STATED PROBLEM 1 — From the post on the Kaggle Titanic exercise, print the span that begins at the words "We do not pretend" and stops after the words "features—is currently intractable).".
STATED PROBLEM 2 — Proceed with the post on the Kaggle Titanic exercise, picking up right after its final sentence.

Kaggle proposes some interesting exercises to practice basic machine learning techniques. Among them, Titanic: Machine Learning from Disaster is a typical classification problem1 from labelled data (supervised learning). This example is very rich from an academic/pedagogic perspective. Throughout this post we present a way to address this toy problem. In particular, we show how to:

  • Tinker features2. The given data set consists of a handful number of features; however many of them should be adequately modified (or combined) to improve predictability performances. We also exemplified one technique to impute missing data (especially, the data set is small, and thus we can’t afford to ignore rows with missing values)
  • Select features using a basic greedy algorithm.
  • Use the randomForest algorithm in R.
  • Perform a simplistic grid search for finding adequate hyper parameters.

We do not pretend to give an optimal solution3. Machine learning is still very trial-and-error oriented and there is a plethora of ways that could be tried to enhance the results. There are numerous parameters that could be tuned, and current approaches resemble a form or another of a greedy algorithm (as trying all possible combination of parameters—and features—is currently intractable).

Records locating words and elements —

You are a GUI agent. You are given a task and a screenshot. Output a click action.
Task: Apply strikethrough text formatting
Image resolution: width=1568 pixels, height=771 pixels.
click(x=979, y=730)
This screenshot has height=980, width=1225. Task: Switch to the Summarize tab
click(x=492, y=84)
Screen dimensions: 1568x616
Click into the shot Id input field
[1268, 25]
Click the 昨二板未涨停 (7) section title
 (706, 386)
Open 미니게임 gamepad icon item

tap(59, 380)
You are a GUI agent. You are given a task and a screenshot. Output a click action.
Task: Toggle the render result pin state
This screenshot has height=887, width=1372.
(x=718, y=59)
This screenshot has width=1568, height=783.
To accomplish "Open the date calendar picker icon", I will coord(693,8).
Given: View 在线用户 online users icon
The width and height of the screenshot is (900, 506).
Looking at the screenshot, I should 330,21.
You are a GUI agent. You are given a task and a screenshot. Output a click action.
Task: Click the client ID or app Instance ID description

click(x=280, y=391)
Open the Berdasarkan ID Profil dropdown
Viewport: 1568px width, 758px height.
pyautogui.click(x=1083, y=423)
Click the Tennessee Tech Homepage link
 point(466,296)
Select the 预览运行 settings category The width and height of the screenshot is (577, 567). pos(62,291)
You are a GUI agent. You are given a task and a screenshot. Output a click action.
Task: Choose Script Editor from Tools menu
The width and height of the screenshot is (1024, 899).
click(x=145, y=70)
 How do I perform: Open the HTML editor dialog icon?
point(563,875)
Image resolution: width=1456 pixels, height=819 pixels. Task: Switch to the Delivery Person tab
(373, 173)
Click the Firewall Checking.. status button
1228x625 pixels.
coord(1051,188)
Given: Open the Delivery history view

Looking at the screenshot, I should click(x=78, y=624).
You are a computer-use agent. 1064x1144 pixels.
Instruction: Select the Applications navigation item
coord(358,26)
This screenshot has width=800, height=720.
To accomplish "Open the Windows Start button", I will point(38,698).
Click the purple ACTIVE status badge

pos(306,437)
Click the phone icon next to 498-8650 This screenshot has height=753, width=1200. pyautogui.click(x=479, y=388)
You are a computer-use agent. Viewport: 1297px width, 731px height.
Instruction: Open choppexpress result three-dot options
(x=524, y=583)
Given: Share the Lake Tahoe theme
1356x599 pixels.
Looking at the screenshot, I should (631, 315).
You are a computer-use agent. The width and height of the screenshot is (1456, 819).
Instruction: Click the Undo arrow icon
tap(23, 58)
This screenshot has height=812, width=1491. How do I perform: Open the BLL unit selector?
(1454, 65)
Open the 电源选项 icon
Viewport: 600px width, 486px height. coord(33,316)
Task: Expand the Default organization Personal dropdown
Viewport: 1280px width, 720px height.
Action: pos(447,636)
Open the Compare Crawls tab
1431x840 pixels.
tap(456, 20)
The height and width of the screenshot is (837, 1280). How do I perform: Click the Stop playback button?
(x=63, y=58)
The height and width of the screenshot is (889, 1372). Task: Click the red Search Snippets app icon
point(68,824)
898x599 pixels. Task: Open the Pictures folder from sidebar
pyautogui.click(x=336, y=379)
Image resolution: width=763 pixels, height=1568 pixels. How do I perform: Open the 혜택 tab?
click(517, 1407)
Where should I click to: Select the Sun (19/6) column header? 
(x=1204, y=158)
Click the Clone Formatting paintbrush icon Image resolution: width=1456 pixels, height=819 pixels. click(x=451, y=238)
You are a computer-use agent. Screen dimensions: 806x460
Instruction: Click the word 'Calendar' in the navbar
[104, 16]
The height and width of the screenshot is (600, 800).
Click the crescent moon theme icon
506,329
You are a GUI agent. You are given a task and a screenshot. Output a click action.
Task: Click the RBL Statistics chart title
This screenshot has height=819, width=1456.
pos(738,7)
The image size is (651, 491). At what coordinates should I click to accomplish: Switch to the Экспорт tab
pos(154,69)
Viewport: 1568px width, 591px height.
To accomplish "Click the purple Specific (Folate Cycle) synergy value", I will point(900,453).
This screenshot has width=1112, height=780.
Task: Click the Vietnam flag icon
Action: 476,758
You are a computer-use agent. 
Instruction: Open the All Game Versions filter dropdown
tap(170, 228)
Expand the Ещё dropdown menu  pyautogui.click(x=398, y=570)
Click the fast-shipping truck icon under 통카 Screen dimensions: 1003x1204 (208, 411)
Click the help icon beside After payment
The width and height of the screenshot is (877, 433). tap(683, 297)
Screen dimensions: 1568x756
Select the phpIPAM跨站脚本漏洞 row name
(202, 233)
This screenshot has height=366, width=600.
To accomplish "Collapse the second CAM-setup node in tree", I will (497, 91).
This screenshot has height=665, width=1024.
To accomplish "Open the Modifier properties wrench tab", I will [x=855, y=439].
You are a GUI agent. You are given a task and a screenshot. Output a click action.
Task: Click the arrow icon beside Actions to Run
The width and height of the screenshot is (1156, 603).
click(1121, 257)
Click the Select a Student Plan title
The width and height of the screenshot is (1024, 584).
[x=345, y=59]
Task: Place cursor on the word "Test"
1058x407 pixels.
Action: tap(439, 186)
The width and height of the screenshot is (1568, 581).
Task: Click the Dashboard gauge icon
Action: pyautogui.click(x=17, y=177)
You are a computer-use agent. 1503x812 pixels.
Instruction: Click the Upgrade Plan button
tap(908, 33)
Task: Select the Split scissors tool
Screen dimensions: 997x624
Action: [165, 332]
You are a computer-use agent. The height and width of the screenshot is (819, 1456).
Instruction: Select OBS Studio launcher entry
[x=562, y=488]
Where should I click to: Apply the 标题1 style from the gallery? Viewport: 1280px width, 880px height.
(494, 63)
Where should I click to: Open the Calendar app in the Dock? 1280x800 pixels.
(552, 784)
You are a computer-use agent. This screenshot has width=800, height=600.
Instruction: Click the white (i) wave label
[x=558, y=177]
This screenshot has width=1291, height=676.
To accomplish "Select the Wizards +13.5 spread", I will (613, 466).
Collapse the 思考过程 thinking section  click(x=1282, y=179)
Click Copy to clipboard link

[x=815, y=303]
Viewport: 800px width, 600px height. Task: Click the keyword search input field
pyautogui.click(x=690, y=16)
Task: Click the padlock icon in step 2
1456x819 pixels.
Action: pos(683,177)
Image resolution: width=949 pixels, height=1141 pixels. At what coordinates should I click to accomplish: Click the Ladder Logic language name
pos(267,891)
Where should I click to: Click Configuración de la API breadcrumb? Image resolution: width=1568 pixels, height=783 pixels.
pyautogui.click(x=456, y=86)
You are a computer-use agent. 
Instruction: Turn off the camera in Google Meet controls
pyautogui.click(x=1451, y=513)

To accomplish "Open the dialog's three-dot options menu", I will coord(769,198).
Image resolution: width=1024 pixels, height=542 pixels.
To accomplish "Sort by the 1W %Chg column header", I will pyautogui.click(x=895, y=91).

TASK ANSWER 1 —
We do not pretend to give an optimal solution3. Machine learning is still very trial-and-error oriented and there is a plethora of ways that could be tried to enhance the results. There are numerous parameters that could be tuned, and current approaches resemble a form or another of a greedy algorithm (as trying all possible combination of parameters—and features—is currently intractable).

TASK ANSWER 2 —
Getting a Sense of the Data Set

Several columns are categorical data. Tree based algorithms (such as random forest or gradient boosting machine) can usually handle those columns without problems. By contrast, other popular algorithms, such as generalized linear models or neural networks (dubbed “deep learning” nowadays) would require converting those columns to numerical (e.g., one-hot, enum or binary encoding offer possibilities to achieve this).

We can observe that the columns Age, Fare, Cabin and Embarked have some missing values. While the missing values for both Age and Cabin are consistent between the train and test sets (roughly 20% and 80% of missing values, respectively), there is only one missing Fare value in the test set and two missing Embarked values in the train set.

Features Tinkering

Remember that all manipulations made on the training set must be done on any subsequent data set for which we need to predict the outcome. Here, we have the data set X we use for crafting the machine, we have Xt for which we want to predict the outcome (i.e., the Survived column).

In this section we only present the features from which we derive non-trivial new features (e.g., we do not mention features for which we just performed minor changes; see the source code for the full details).

Cabin

We can observe that the chances of survival when the cabin is known are higher. Perhaps because survivors could tell their room afterwards? We add the new feature CabinKnown and drop the column Cabin (there is nearly 80% of missing values, data imputation techniques might yield rather poor outcomes).

Embarked

It appears that only two passengers embarked from unknown location (in the train set, and none of them in the test set).

Those two passengers are two first-class women that survived, but it seems they have the same ticket number, the same cabin and the same fare (X[X$Embarked == "", ]). Those coincidences are rather weird; it might very well be an error in the data.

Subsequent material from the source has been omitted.